Los nombres en el cielo

 

Pero hubo intelectuales que se fueron volviendo nacionalistas, que contribuyeron a ese discurso del odio.

La mayoría. No algunos, la mayoría. Si no, no habría funcionado. Tudjman y Milosevic no habrían logrado nada sin la voluntad de la mayoría de la gente. No fue represión; nadie les dijo a mis colegas de la universidad, a mis amigos: ‘Vais a perder el trabajo si apoyáis a Ugresic y sus puntos de vista’. Nadie. Lo decidieron por sí solos, ¿comprende?

 

Las mujeres son las principales víctimas de la guerra, ¿no cree?

Sí. Pero también fueron las más rígidas seguidoras del nacionalismo, no lo olvide. En televisión, vi a muchas mujeres besando, literalmente besando las manos de Tudjman y recibiendo medallas en honor de sus hijos o adorando a Milosevic y besándole también las manos. Sí, las mujeres también hicieron eso. Sería injusto no decirlo”.

Dubravka Ugresic, escritora croata, autora de El ministerio del dolor

 

El mapa de la limpieza étnica se dibujó a sangre y fuego ante los cobardes ojos de Europa. Jajce perdió a su población musulmana bosnia (una variante del islam moderna o simplemente descreída) y Sarajevo su eminente condición cosmopolita y multiétnica. Todo lo que temíamos que ocurriría si se prolongaba el cerco, si no se prestaba atención a las víctimas, si no se evitaba que triunfaran los criterios de los ultranacionalistas, ha acabado por cristalizar en un país que no es un mosaico, sino un laberinto.

 

 

El deber de la memoria

 

“Por desgracia, los serbios demostraron una dosis considerable de energía destructiva, peligrosa e inhumana durante la guerra.

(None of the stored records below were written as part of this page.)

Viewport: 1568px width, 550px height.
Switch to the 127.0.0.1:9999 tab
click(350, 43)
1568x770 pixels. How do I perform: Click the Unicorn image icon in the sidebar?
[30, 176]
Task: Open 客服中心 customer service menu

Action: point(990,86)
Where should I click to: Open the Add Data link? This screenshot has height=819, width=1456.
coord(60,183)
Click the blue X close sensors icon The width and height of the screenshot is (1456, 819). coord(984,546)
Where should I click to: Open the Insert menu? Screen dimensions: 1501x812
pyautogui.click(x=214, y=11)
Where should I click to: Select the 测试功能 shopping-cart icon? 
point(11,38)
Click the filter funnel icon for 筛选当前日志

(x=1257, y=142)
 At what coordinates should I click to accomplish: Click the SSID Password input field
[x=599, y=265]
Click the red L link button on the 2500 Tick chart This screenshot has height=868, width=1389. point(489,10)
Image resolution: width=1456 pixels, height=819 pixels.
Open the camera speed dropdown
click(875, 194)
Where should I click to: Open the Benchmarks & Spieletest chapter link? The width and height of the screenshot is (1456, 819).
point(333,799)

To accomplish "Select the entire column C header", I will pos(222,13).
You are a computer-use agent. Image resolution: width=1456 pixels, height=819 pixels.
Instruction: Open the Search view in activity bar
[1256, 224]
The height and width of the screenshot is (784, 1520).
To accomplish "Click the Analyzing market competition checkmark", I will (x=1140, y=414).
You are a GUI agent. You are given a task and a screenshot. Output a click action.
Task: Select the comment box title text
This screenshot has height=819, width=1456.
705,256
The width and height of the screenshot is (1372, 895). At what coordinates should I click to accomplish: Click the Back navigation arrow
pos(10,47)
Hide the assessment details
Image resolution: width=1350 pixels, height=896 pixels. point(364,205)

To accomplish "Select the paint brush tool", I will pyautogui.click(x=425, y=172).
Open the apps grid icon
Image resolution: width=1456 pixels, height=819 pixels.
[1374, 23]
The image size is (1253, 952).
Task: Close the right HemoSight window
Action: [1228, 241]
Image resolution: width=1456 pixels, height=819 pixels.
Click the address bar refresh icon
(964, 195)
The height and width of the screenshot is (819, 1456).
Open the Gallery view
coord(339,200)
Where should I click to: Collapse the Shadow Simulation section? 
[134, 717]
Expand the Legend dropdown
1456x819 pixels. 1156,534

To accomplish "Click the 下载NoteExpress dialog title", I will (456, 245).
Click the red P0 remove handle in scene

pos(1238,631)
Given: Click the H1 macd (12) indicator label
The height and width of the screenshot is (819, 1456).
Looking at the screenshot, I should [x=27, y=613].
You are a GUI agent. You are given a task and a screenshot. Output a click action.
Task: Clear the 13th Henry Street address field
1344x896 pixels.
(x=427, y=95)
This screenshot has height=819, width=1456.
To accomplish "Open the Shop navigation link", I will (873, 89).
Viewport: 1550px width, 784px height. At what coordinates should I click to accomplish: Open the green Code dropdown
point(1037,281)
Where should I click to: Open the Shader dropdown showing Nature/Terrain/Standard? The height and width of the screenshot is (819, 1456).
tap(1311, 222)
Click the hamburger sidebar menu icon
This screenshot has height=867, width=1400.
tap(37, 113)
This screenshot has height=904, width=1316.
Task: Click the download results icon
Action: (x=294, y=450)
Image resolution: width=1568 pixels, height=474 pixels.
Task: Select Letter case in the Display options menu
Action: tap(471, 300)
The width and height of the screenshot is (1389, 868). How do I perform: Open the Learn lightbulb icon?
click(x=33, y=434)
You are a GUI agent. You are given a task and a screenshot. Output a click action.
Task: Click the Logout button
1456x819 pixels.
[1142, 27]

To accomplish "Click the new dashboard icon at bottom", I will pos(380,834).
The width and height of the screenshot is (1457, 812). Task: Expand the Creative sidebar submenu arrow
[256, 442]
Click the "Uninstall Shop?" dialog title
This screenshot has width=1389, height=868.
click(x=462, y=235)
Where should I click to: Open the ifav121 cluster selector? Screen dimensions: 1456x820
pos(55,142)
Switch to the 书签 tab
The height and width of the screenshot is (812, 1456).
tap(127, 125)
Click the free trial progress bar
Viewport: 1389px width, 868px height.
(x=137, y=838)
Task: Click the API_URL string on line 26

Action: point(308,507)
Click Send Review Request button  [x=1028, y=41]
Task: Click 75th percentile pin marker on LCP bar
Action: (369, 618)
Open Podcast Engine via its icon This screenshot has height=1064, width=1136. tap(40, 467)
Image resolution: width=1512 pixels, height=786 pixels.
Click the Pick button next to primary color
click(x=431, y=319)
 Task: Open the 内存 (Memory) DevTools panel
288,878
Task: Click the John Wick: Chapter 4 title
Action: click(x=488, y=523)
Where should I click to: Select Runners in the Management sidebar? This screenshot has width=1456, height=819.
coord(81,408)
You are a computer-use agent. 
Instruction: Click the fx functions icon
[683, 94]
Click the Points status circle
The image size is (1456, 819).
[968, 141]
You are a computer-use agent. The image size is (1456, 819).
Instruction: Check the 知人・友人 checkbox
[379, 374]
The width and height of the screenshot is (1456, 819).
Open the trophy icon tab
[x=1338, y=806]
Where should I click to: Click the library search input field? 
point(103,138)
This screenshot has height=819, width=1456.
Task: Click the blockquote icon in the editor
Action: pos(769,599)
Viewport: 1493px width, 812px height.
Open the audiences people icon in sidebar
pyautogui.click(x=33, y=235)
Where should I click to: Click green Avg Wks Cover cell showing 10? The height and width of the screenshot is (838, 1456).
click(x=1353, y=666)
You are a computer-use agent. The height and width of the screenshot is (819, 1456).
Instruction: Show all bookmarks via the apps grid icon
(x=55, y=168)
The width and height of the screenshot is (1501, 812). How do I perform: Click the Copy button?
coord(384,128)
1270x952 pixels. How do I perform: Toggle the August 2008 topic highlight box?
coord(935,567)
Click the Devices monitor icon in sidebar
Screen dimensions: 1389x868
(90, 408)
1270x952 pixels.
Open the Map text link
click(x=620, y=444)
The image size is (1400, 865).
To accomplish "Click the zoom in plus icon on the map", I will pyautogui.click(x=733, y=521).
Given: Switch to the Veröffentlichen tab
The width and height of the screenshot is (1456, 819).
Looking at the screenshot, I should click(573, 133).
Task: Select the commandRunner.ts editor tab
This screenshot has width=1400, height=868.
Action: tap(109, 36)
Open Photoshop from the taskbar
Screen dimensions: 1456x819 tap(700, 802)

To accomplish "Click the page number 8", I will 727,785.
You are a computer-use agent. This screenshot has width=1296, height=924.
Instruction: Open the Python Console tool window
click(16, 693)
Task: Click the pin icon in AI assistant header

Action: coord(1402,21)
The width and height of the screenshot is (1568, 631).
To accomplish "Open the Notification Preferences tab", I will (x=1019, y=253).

También los bosnios cometieron actos criminales, pero no como parte de una filosofía y un sistema político basados en la destrucción del otro. Por otra parte, en Sarajevo, nuestro periódico informó y reflexionó acerca de todos ‘nuestros’ actos criminales de guerra. Pero en Banja Luka todavía no han empezado a escribir sobre ello. ¿Se imagina? Según datos de la ONU, el 90 por ciento de los crímenes de guerra en Bosnia y Herzegovina fueron perpetrados por las fuerzas serbias, el 7 por ciento por los croatas y el 3 por ciento por los bosnios”.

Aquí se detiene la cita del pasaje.